### DIRECTIONS
Using the material that follows, output exactly the lines from the one containing "Vista rápida (375, 1665)" through the one containing "[Instagram social link] (39, 16)", with both ends kept.

### STORED DATA
● ● ●

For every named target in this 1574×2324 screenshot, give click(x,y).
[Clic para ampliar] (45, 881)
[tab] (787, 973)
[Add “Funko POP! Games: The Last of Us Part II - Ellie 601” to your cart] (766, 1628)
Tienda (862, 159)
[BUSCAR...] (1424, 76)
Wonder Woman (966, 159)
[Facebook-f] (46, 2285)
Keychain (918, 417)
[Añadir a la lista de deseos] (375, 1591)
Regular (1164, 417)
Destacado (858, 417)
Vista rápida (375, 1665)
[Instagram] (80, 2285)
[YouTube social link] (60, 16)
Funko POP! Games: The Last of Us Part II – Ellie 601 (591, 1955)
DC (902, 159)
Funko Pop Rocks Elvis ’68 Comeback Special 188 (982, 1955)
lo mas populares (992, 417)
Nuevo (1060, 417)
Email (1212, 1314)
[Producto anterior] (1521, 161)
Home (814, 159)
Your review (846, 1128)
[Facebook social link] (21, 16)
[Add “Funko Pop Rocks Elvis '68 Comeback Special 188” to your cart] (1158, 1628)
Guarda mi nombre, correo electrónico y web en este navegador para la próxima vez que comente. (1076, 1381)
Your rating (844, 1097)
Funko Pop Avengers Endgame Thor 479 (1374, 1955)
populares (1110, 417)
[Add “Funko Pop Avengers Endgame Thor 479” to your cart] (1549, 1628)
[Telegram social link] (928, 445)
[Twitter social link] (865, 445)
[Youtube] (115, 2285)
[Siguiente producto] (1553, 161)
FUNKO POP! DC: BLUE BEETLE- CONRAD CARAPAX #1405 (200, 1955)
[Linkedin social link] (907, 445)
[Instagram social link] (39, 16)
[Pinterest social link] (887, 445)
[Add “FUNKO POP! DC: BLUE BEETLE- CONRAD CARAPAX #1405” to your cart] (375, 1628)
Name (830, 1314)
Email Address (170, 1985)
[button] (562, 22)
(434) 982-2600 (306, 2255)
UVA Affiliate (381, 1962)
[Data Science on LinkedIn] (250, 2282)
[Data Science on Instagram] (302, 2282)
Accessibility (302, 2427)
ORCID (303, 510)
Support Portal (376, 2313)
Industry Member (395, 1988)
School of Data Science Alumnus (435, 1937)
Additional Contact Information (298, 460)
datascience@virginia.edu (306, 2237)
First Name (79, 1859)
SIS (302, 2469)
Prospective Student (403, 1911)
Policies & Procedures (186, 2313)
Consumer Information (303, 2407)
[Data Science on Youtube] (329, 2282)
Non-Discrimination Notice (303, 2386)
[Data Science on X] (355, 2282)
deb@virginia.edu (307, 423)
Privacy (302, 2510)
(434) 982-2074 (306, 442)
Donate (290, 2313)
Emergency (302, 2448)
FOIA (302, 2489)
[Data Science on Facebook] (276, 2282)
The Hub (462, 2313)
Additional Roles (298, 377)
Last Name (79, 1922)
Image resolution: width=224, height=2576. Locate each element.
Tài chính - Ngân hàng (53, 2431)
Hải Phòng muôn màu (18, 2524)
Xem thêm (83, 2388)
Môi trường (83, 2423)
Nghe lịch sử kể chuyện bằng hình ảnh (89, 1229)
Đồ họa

● ● ●

### OUTPUT BELOW
Vista rápida (375, 1665)
[Instagram] (80, 2285)
[YouTube social link] (60, 16)
Funko POP! Games: The Last of Us Part II – Ellie 601 (591, 1955)
DC (902, 159)
Funko Pop Rocks Elvis ’68 Comeback Special 188 (982, 1955)
lo mas populares (992, 417)
Nuevo (1060, 417)
Email (1212, 1314)
[Producto anterior] (1521, 161)
Home (814, 159)
Your review (846, 1128)
[Facebook social link] (21, 16)
[Add “Funko Pop Rocks Elvis '68 Comeback Special 188” to your cart] (1158, 1628)
Guarda mi nombre, correo electrónico y web en este navegador para la próxima vez que comente. (1076, 1381)
Your rating (844, 1097)
Funko Pop Avengers Endgame Thor 479 (1374, 1955)
populares (1110, 417)
[Add “Funko Pop Avengers Endgame Thor 479” to your cart] (1549, 1628)
[Telegram social link] (928, 445)
[Twitter social link] (865, 445)
[Youtube] (115, 2285)
[Siguiente producto] (1553, 161)
FUNKO POP! DC: BLUE BEETLE- CONRAD CARAPAX #1405 (200, 1955)
[Linkedin social link] (907, 445)
[Instagram social link] (39, 16)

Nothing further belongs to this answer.